- DATA RECORDS
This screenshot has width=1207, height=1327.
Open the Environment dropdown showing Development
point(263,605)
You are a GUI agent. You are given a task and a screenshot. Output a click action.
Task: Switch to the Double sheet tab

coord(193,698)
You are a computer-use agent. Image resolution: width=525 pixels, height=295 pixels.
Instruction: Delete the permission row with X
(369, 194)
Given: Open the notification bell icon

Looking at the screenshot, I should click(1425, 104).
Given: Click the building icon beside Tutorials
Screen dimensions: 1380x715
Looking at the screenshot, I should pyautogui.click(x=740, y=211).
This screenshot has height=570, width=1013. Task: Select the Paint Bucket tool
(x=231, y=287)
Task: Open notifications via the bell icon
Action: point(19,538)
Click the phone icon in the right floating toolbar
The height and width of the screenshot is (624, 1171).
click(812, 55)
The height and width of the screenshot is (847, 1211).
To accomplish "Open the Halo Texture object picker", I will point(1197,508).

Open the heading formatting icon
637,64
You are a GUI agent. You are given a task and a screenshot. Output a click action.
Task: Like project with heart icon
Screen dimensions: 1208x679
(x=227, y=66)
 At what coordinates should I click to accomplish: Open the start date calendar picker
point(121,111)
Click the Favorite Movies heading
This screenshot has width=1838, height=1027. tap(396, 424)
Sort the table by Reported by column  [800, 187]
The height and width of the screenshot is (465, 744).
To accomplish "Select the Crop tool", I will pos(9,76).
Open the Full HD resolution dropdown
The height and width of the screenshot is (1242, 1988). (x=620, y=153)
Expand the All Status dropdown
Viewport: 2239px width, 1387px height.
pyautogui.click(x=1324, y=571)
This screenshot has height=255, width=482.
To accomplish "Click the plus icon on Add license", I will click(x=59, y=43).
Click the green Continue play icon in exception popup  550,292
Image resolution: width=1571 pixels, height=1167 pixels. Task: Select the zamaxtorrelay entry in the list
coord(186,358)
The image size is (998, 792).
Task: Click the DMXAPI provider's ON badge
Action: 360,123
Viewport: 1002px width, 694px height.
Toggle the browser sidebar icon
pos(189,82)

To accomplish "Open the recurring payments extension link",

- THE TASK
Using the records above, copy word for word the line with "Instruction: Delete the permission row with X", the line with "Sort the table", and every line between them.

- TASK SOLUTION
Instruction: Delete the permission row with X
(369, 194)
Given: Open the notification bell icon

Looking at the screenshot, I should click(1425, 104).
Given: Click the building icon beside Tutorials
Screen dimensions: 1380x715
Looking at the screenshot, I should pyautogui.click(x=740, y=211).
This screenshot has height=570, width=1013. Task: Select the Paint Bucket tool
(x=231, y=287)
Task: Open notifications via the bell icon
Action: point(19,538)
Click the phone icon in the right floating toolbar
The height and width of the screenshot is (624, 1171).
click(812, 55)
The height and width of the screenshot is (847, 1211).
To accomplish "Open the Halo Texture object picker", I will point(1197,508).

Open the heading formatting icon
637,64
You are a GUI agent. You are given a task and a screenshot. Output a click action.
Task: Like project with heart icon
Screen dimensions: 1208x679
(x=227, y=66)
 At what coordinates should I click to accomplish: Open the start date calendar picker
point(121,111)
Click the Favorite Movies heading
This screenshot has width=1838, height=1027. tap(396, 424)
Sort the table by Reported by column  [800, 187]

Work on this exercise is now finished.